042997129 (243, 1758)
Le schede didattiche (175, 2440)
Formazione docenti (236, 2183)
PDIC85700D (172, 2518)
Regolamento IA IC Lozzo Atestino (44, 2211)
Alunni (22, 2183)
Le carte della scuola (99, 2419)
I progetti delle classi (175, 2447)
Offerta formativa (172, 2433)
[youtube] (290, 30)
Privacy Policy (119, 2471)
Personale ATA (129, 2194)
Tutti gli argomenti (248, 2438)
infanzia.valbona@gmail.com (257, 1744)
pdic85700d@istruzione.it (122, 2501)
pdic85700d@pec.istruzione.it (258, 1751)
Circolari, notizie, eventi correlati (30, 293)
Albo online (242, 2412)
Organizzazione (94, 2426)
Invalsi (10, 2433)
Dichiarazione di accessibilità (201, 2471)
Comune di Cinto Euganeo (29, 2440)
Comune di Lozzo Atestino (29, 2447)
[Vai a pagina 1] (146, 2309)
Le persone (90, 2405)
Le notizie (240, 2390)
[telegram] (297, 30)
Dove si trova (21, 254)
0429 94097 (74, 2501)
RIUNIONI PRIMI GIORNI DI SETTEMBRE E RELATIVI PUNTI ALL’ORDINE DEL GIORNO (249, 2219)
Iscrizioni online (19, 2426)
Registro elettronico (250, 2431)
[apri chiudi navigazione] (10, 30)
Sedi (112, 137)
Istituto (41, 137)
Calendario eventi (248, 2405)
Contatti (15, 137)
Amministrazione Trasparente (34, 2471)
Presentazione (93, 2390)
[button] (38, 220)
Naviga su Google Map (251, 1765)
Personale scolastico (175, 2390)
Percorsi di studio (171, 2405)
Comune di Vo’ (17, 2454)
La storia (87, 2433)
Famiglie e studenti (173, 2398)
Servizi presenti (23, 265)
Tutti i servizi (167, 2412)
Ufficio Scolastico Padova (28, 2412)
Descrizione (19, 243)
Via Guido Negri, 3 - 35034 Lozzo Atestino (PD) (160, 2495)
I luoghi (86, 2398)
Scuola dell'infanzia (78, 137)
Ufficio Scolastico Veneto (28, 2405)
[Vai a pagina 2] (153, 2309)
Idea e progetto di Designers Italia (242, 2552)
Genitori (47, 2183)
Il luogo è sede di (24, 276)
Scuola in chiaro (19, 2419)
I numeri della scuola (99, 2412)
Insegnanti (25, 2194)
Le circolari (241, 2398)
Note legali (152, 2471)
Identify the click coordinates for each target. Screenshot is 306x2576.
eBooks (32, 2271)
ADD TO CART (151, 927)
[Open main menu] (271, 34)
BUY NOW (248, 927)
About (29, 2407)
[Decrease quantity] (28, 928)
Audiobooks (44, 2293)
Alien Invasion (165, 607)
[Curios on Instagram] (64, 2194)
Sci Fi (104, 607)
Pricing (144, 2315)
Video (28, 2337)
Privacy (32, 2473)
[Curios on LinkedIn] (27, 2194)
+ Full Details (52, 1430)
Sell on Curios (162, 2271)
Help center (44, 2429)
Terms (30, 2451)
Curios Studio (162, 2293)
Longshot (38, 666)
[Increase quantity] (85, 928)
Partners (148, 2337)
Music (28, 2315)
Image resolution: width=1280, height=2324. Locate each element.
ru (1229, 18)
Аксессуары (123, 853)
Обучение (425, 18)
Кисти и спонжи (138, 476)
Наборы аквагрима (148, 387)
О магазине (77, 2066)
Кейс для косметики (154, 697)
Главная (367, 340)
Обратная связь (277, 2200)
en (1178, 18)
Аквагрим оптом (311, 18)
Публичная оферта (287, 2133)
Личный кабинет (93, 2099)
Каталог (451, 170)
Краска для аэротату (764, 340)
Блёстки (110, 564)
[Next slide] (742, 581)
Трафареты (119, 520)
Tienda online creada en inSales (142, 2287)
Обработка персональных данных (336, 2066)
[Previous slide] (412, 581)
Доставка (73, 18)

→ WHAT YOU WILL DO: Retype all of the data shown above, word for word.

→ SOLUTION FOR THIS PROBLEM:
042997129 (243, 1758)
Le schede didattiche (175, 2440)
Formazione docenti (236, 2183)
PDIC85700D (172, 2518)
Regolamento IA IC Lozzo Atestino (44, 2211)
Alunni (22, 2183)
Le carte della scuola (99, 2419)
I progetti delle classi (175, 2447)
Offerta formativa (172, 2433)
[youtube] (290, 30)
Privacy Policy (119, 2471)
Personale ATA (129, 2194)
Tutti gli argomenti (248, 2438)
infanzia.valbona@gmail.com (257, 1744)
pdic85700d@istruzione.it (122, 2501)
pdic85700d@pec.istruzione.it (258, 1751)
Circolari, notizie, eventi correlati (30, 293)
Albo online (242, 2412)
Organizzazione (94, 2426)
Invalsi (10, 2433)
Dichiarazione di accessibilità (201, 2471)
Comune di Cinto Euganeo (29, 2440)
Comune di Lozzo Atestino (29, 2447)
[Vai a pagina 1] (146, 2309)
Le persone (90, 2405)
Le notizie (240, 2390)
[telegram] (297, 30)
Dove si trova (21, 254)
0429 94097 (74, 2501)
RIUNIONI PRIMI GIORNI DI SETTEMBRE E RELATIVI PUNTI ALL’ORDINE DEL GIORNO (249, 2219)
Iscrizioni online (19, 2426)
Registro elettronico (250, 2431)
[apri chiudi navigazione] (10, 30)
Sedi (112, 137)
Istituto (41, 137)
Calendario eventi (248, 2405)
Contatti (15, 137)
Amministrazione Trasparente (34, 2471)
Presentazione (93, 2390)
[button] (38, 220)
Naviga su Google Map (251, 1765)
Personale scolastico (175, 2390)
Percorsi di studio (171, 2405)
Comune di Vo’ (17, 2454)
La storia (87, 2433)
Famiglie e studenti (173, 2398)
Servizi presenti (23, 265)
Tutti i servizi (167, 2412)
Ufficio Scolastico Padova (28, 2412)
Descrizione (19, 243)
Via Guido Negri, 3 - 35034 Lozzo Atestino (PD) (160, 2495)
I luoghi (86, 2398)
Scuola dell'infanzia (78, 137)
Ufficio Scolastico Veneto (28, 2405)
[Vai a pagina 2] (153, 2309)
Idea e progetto di Designers Italia (242, 2552)
Genitori (47, 2183)
Il luogo è sede di (24, 276)
Scuola in chiaro (19, 2419)
I numeri della scuola (99, 2412)
Insegnanti (25, 2194)
Le circolari (241, 2398)
Note legali (152, 2471)
Identify the click coordinates for each target. Screenshot is 306x2576.
eBooks (32, 2271)
ADD TO CART (151, 927)
[Open main menu] (271, 34)
BUY NOW (248, 927)
About (29, 2407)
[Decrease quantity] (28, 928)
Audiobooks (44, 2293)
Alien Invasion (165, 607)
[Curios on Instagram] (64, 2194)
Sci Fi (104, 607)
Pricing (144, 2315)
Video (28, 2337)
Privacy (32, 2473)
[Curios on LinkedIn] (27, 2194)
+ Full Details (52, 1430)
Sell on Curios (162, 2271)
Help center (44, 2429)
Terms (30, 2451)
Curios Studio (162, 2293)
Longshot (38, 666)
[Increase quantity] (85, 928)
Partners (148, 2337)
Music (28, 2315)
Image resolution: width=1280, height=2324. Locate each element.
ru (1229, 18)
Аксессуары (123, 853)
Обучение (425, 18)
Кисти и спонжи (138, 476)
Наборы аквагрима (148, 387)
О магазине (77, 2066)
Кейс для косметики (154, 697)
Главная (367, 340)
Обратная связь (277, 2200)
en (1178, 18)
Аквагрим оптом (311, 18)
Публичная оферта (287, 2133)
Личный кабинет (93, 2099)
Каталог (451, 170)
Краска для аэротату (764, 340)
Блёстки (110, 564)
[Next slide] (742, 581)
Трафареты (119, 520)
Tienda online creada en inSales (142, 2287)
Обработка персональных данных (336, 2066)
[Previous slide] (412, 581)
Доставка (73, 18)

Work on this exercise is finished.